At the European level, the new ESG reporting framework (Sustainable Finance Disclosure Regulation) will come into force on March 10, 2021. For insurers based in the European Union, this will mean, among other things, the obligation to publish on their website a detailed ESG risk integration policy.
Life insurers and all companies offering insurance-based investment products will also be required to inform clients in pre-contractual documents on how ESG risks have been taken into account, and their impact on value and performance.
Insurers with more than 500 employees will furthermore be required to disclose their policies concerning the negative ESG impacts of their investments. These same insurers are also subject to the Non-Financial Reporting Directive, with the obligation to disclose in the near future the percentage of investments financing green activities as defined by the EU Taxonomy, which defines sectors generating positive environmental impact.
Today, the regulatory framework set up to tackle climate change is very well assimilated by institutional investors. Many insurers have gone even further than regulatory requirements in integrating the ESG dimension. In our view, adopting ESG is no longer seen by insurers as a constraint, but as an opportunity.
In recent years, ESG strategies have indeed demonstrated their ability to reduce risk in turbulent markets, a principal objective for insurers. The ESG approach can gradually diminish risks over the long-term by lowering risks in the fields of fraud, climate, pandemic, etc.
This ability to outperform in difficult contexts was recently highlighted by Morningstar2, which showed how sustainable ETFs had been more resilient than traditional ETFs in the first quarter, with 24 out of 26 ESG ETFs outperforming their non-ESG peers.
While this is partly due to lower exposure to the energy sector, resilience is ultimately a fundamental quality of these ESG funds, thanks, often, to crisis-resistant sectoral allocation strategies. By its very nature, this investment philosophy will avoid oil and favour healthcare, for example. This characteristic provides insurers with a natural ally in their especially prudent approach to risk management.
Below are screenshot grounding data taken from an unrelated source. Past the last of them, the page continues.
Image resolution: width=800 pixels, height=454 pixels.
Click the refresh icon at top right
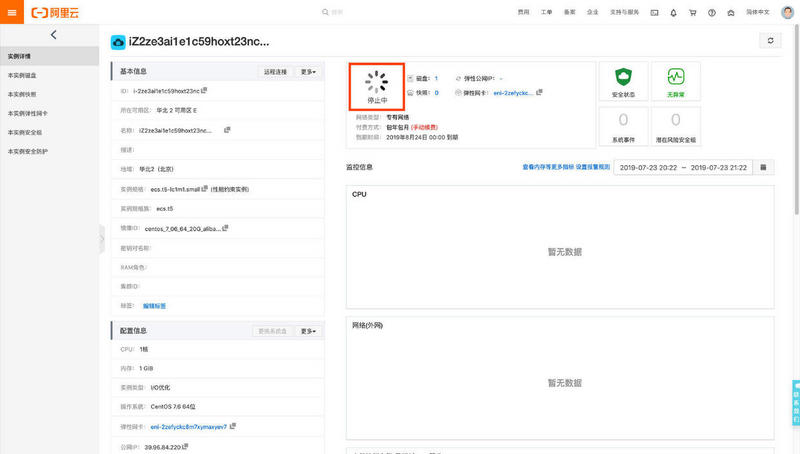click(770, 40)
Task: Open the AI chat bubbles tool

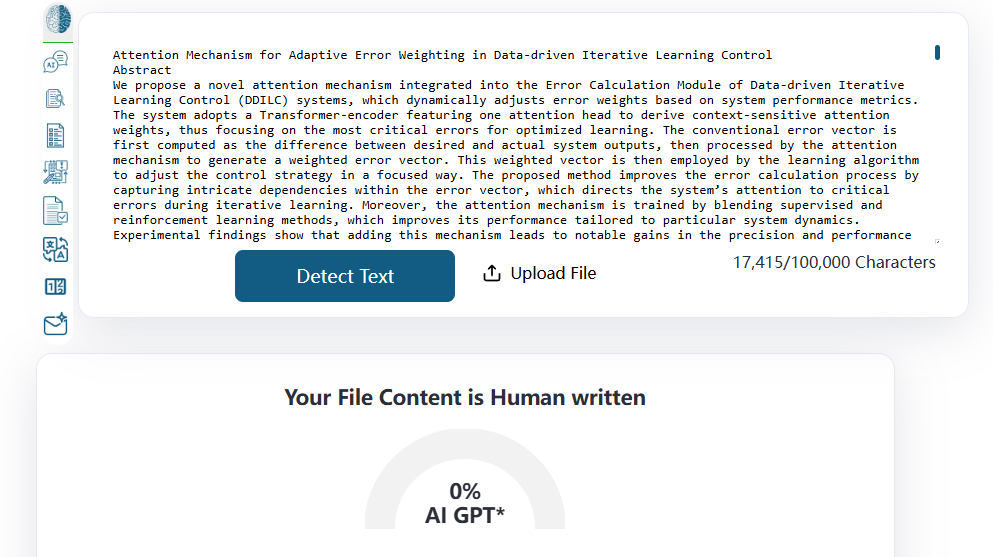Action: [x=56, y=62]
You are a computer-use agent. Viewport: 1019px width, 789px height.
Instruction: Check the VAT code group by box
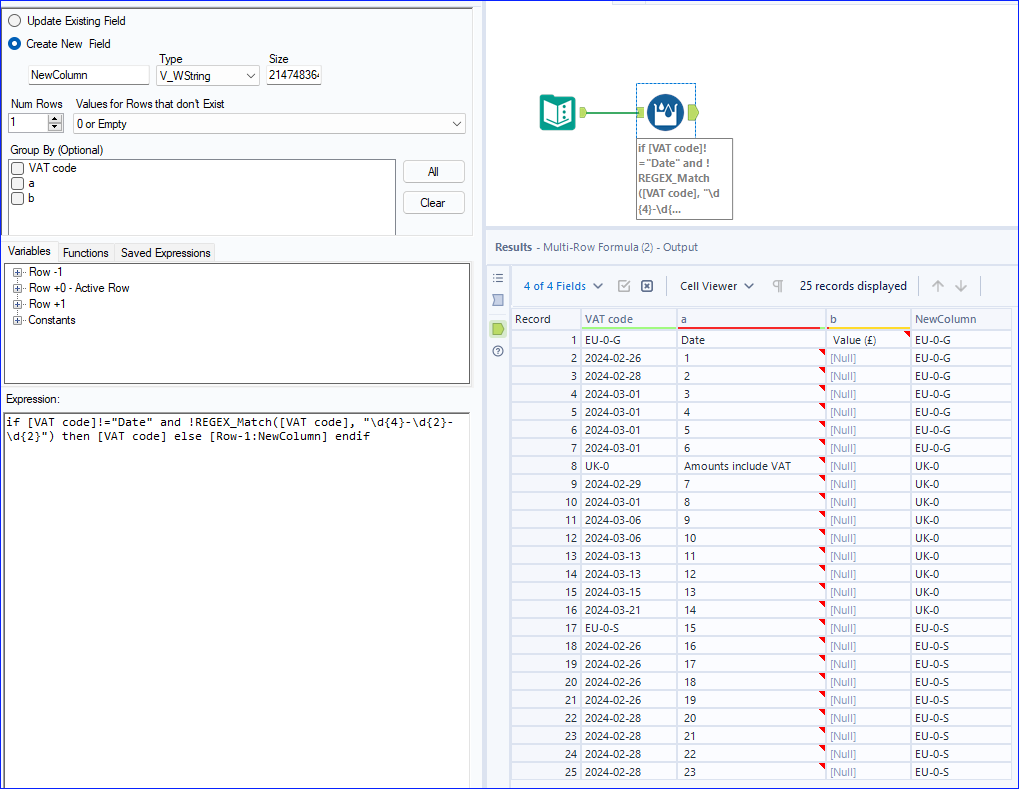coord(18,168)
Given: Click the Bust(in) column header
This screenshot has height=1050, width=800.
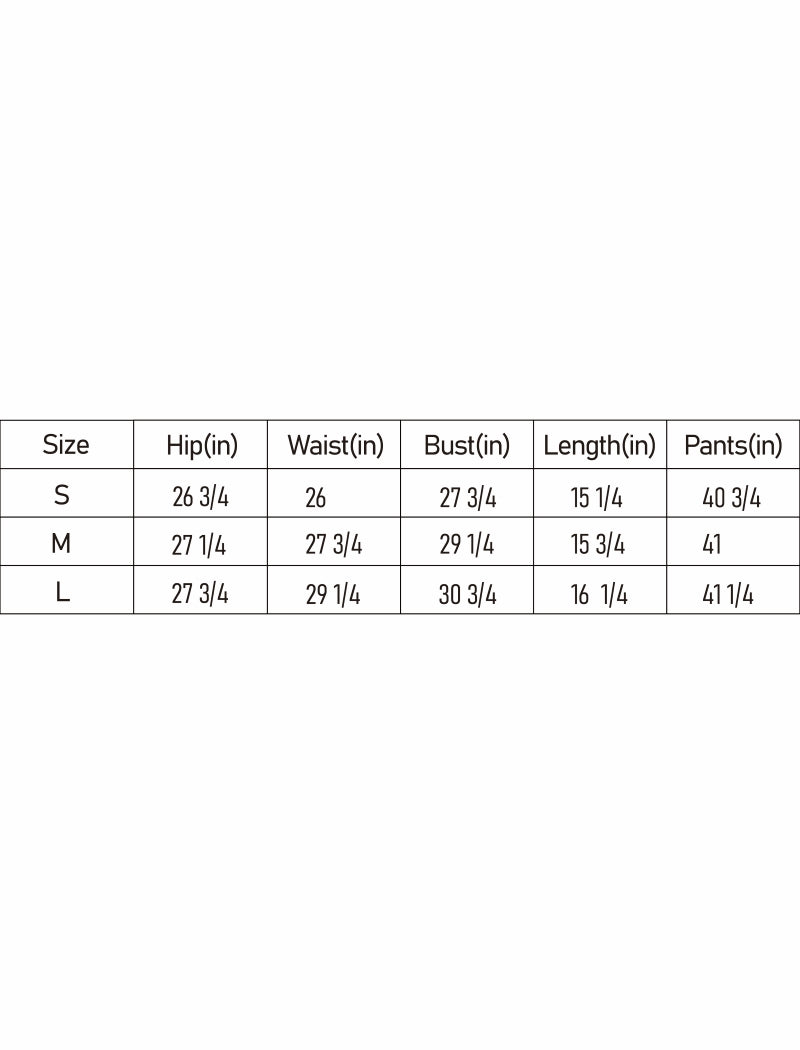Looking at the screenshot, I should (x=467, y=446).
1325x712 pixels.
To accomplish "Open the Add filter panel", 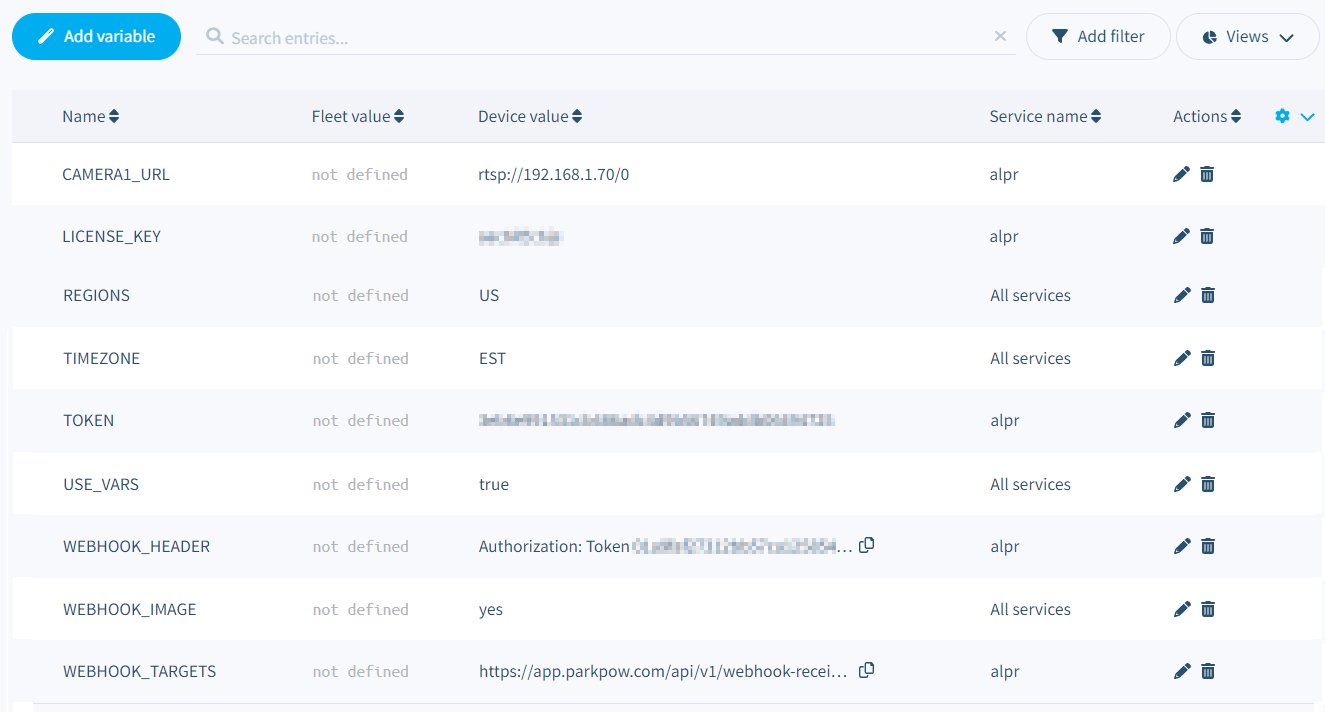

Another structural reason for the success of ESG ETFs with insurers is linked to the intrinsic qualities of ETFs in terms of transparency, flexibility, and cost. The advantages for investors are:
- ETFs are transparent products that are easy to understand and invest in. Their ease of use is an asset for insurers willing to try new or complementary strategies, while increasing liquidity.
- ETFs are flexible and liquid products. As we have seen through this crisis, ETFs have continued trading and offered liquidity - in both primary and secondary markets - under the most difficult conditions that investors have ever experienced. For many investors, the flexibility of ETFs and the ability to trade them at any time of day under conditions of extreme volatility seems to have made them even more attractive.
- they offer a low-cost structure for policyholders - a significant argument for insurers and all investors alike - allowing them to easily add an ESG advisory layer to their asset allocation. A strong advantage in a crisis environment where all economic actors are particularly cost-conscious.
In conclusion, the ETF format is especially well suited for advances in defining and implementing ESG strategies which are well aligned with the specific needs of each insurer. This is what we call "self-indexation". The aim being to create an index that complies with the ESG rules and strategies specific to each institution, since ESG approaches differ in the absence of a market standard.
Investment strategies involve many risks. Investors in Invesco's products should be aware that the value of their investments can go down as well as up. It is therefore possible that you may recover less than the capital originally invested.
This document contains information provided for illustrative purposes only.
Where a management professional or an investment firm has expressed its views, these are based on current market conditions; they may differ from those of other investment firms and are subject to change without notice.